MR23B-2651
Investigation of Fe-X (X=S, Si, C) Alloys Phase Diagrams at High Pressure and High Temperature using Ultrasonic Interferometry
Tuesday, 15 December 2015
Poster Hall (Moscone South)
Julien Chantel1, Zhicheng Jing1, Tony Yu2 and Yanbin Wang3, (1)Case Western Reserve University, Cleveland, OH, United States, (2)University of Chicago, Center for Advanced Radiation Sources, Chicago, IL, United States, (3)University of Chicago, Chicago, IL, United States
Abstract:
Light elements have been suggested to be present in the liquid iron cores of the terrestrial planets and moons based on seismological and geochemical observations. It is therefore critical to determine precisely the phase diagrams for Fe-X (X=S, Si, C, O, H, etc.) alloying liquids in order to constrain the light element abundances in planetary cores, and to understand the dynamics and chemical evolution of the planets. Our goal is to refine the phase diagrams of Fe-S, Fe-Si and Fe-C at high pressures. We have successfully determined, at pressures up to 7 GPa, the temperatures of both solidus and liquidus of Fe alloys, with various S, Si and C contents, using ultrasonic wave velocity measurements in multi-anvil apparatus.

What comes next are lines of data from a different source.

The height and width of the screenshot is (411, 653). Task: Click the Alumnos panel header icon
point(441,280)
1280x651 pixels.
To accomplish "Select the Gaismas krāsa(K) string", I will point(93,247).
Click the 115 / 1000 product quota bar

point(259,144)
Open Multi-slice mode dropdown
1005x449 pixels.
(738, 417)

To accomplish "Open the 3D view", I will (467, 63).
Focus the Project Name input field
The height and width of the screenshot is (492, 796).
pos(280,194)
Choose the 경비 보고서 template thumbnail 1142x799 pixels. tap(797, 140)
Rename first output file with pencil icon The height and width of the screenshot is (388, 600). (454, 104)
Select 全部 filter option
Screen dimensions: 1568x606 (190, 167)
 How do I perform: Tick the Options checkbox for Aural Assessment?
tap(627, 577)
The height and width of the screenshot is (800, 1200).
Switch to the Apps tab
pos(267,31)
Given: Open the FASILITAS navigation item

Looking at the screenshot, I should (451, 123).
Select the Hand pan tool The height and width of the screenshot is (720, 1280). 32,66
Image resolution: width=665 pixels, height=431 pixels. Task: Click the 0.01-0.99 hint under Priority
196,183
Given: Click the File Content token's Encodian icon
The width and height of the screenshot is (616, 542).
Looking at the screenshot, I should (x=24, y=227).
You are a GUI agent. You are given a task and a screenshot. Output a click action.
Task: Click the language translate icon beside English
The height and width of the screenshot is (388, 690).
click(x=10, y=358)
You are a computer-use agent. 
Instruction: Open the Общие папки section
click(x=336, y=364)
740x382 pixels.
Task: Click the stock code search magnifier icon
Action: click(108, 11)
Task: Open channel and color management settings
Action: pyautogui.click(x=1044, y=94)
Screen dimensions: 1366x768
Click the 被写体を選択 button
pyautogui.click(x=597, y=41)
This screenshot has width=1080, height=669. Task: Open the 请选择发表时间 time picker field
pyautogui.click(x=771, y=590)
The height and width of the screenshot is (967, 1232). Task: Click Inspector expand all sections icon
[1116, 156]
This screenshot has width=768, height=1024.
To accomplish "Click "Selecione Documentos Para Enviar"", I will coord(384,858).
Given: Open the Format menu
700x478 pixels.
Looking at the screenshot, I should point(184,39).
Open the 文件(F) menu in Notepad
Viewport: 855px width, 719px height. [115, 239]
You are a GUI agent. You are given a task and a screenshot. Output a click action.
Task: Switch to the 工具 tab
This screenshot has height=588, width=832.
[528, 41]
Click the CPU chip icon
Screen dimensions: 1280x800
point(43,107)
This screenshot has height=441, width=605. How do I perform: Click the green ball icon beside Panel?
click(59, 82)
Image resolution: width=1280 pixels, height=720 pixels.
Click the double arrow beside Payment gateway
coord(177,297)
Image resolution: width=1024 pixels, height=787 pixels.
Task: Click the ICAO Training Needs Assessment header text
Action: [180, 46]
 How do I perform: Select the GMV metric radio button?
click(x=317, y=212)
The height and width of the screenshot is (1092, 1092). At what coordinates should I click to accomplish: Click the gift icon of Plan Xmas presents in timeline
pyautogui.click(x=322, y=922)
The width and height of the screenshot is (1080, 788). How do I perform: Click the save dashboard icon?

During the heating of the experiment, we observe the solidus through the disappearance of the P-waves signal when the sample is partially molten, and the liquidus through the appearance of the signal from the liquid when the sample is entirely molten. Those observations have been confirmed during in-situ synchrotron experiments on Fe-5wt%C, Fe-10wt%C, Fe-5wt%Si and Fe-25wt%Si, using the ultrasonic measurements in conjunction with x-ray diffraction at the GSECARS Beamline 13-ID-D. In fact the ultrasonic interferometry allow to determine the solidus and liquidus temperatures more precisely than the x-ray diffraction. Traditional quench experiments used to determine phase relations require a large number of experiments. It is particularly challenging when the phase loop is narrow such as the case of the Fe-Si system. This new off-line in situ technique is a powerful tool to study partially or entirely molten samples without access to a synchrotron radiation source.